Yudha sebenarnya masih curiga. Dia merasa kalau jawaban atas pertanyaan akhirnya itu adalah betul. Betul bahwa diantara Johnny ataupun Jayden pernah menyakiti atau melakukan sesuatu hal yang sampai membuat Karenina ketakutan seperti barusan,
“Cengek 10 biji, mau berak lu keluar lahar panas apa gimana?”
Johnny hanya tertawa mendengar itu.
Dua sahabat itu pun pergi meninggalkan kawasan gedung kampus menuju warkop untuk mengisi perut Johnny yang meronta-ronta ingin diisi oleh mie kuah spesial dengan kepedasan diatas rata-rata.
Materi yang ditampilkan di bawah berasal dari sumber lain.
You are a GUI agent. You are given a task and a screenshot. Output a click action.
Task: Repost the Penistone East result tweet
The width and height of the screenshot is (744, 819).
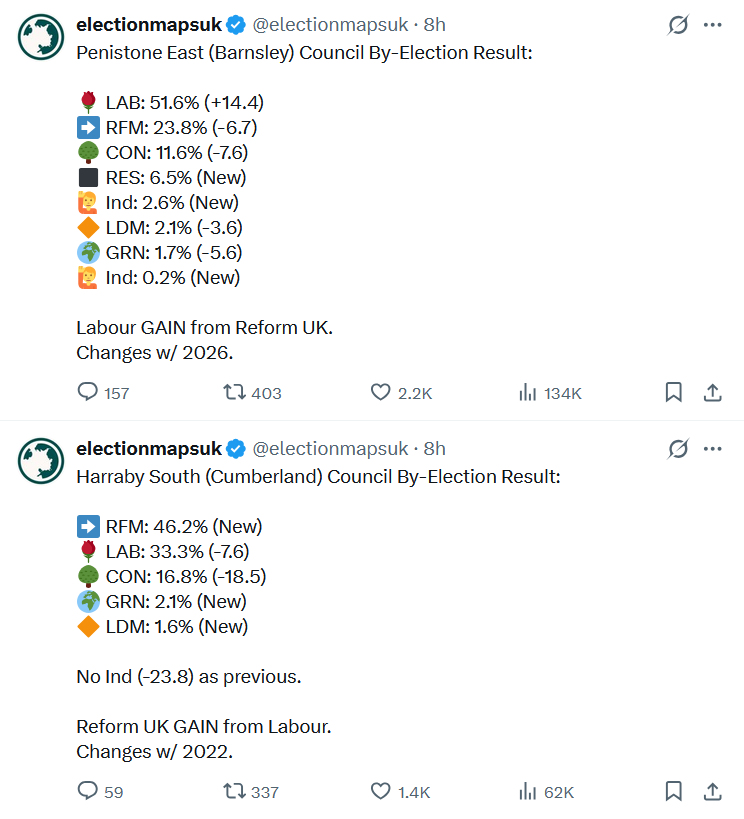pos(252,392)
Sementara, Karenina, dia tidak memiliki waktu untuk berdiam diri dan menenangkan dirinya yang masih terguncang setelah mengetahui bahwa seseorang yang dibencinya berkuliah disini. Gadis itu kembali pergi menuju gedung fakultasnya dengan tubuh yang gemetar, jantung yang berdebar-debar, dan sekujur tubuhnya yang dikucuri oleh peluh. Sungguh, Karenina benci merasakan hal ini kembali.
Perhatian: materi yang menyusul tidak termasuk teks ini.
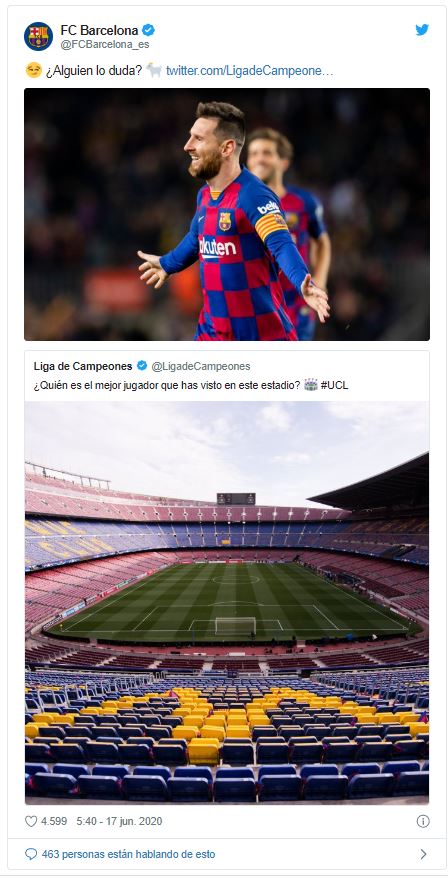Image resolution: width=448 pixels, height=889 pixels.
Task: Follow the twitter.com/LigadeCampeone… link
Action: coord(250,71)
Lima tahun yang lalu, Karenina bersekolah di salah satu SMA negeri terkenal di Bandung. Saat itu, dia masih kelas 10 SMA. Karenina masih begitu polos pada waktu itu, sampai akhirnya kepolosan Karenina menyita perhatian Jayden, lelaki yang dua tahun lebih tua darinya itu. Saat itu, Jayden berada di kelas 12 SMA awal.
Tidak ada satu perempuan yang tidak mengenal sosok Jayden, semuanya mengenali lelaki dengan paras sempurna itu. Banyak kaum hawa yang memuja Jayden dan ingin menjadi kekasih Jayden, begitu pula dengan Karenina. Tidak dapat dipungkiri, Jayden merupakan cinta pertama Karenina.
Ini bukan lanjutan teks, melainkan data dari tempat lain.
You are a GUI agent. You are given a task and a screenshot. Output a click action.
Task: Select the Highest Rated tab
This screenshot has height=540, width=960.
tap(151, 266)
Karena itu, ketika Jayden mencoba untuk mendekati Karenina, hal tersebut membuat Karenina begitu bahagia, ia merasa bahwa ia seperti main character, bagaimana tidak, dia adalah sosok gadis sederhana yang tidak terlalu populer tapi mampu menaklukan hati seorang pentolan sekolah.
Namun, setelah 1 (satu) tahun hubungan mereka berjalan, Karenina mengetahui fakta yang menyakitkan, bahwa ternyata, Jayden tidak pernah benar-benar mencintainya, dia hanya dijadikan alat oleh laki-laki itu untuk melupakan mantan kekasihnya (yang Karenina masih ingat namanya adalah Bianca). Hancur Karenina saat mengetahui hal tersebut.
Dia tidak berhenti menangis selama 1 minggu, gadis itu terus mengurung dirinya di kamar, beberapa kali juga dia mencoba untuk menyakiti dirinya sendiri. Rasa trauma itu terus menghantui Karenina, sampai akhirnya Karenina memutuskan untuk ikut sang kakak pindah ke Jakarta. Di Jakarta, Karenina perlahan-lahan bisa melupakan rasa traumanya, sampai akhirnya (dia pikir) rasa trauma itu sudah benar-benar hilang, dan Karenina bisa kembali bahagia seperti dulu.
Namun, sayang seribu sayang, hari ini, trauma itu kembali menghantui Karenina. Rasa sakit yang sudah ia lupakan bagaimana rasanya kembali datang bersamaan dengan kembali basahnya luka di hati Karenina.
Sekarang, satu hal yang Karenina harapkan. Ia berharap, ia tidak akan pernah bertemu dengan Jayden, meskipun mereka satu almamater. Karena bertemu dengan Jayden adalah kesialan bagi Karenina.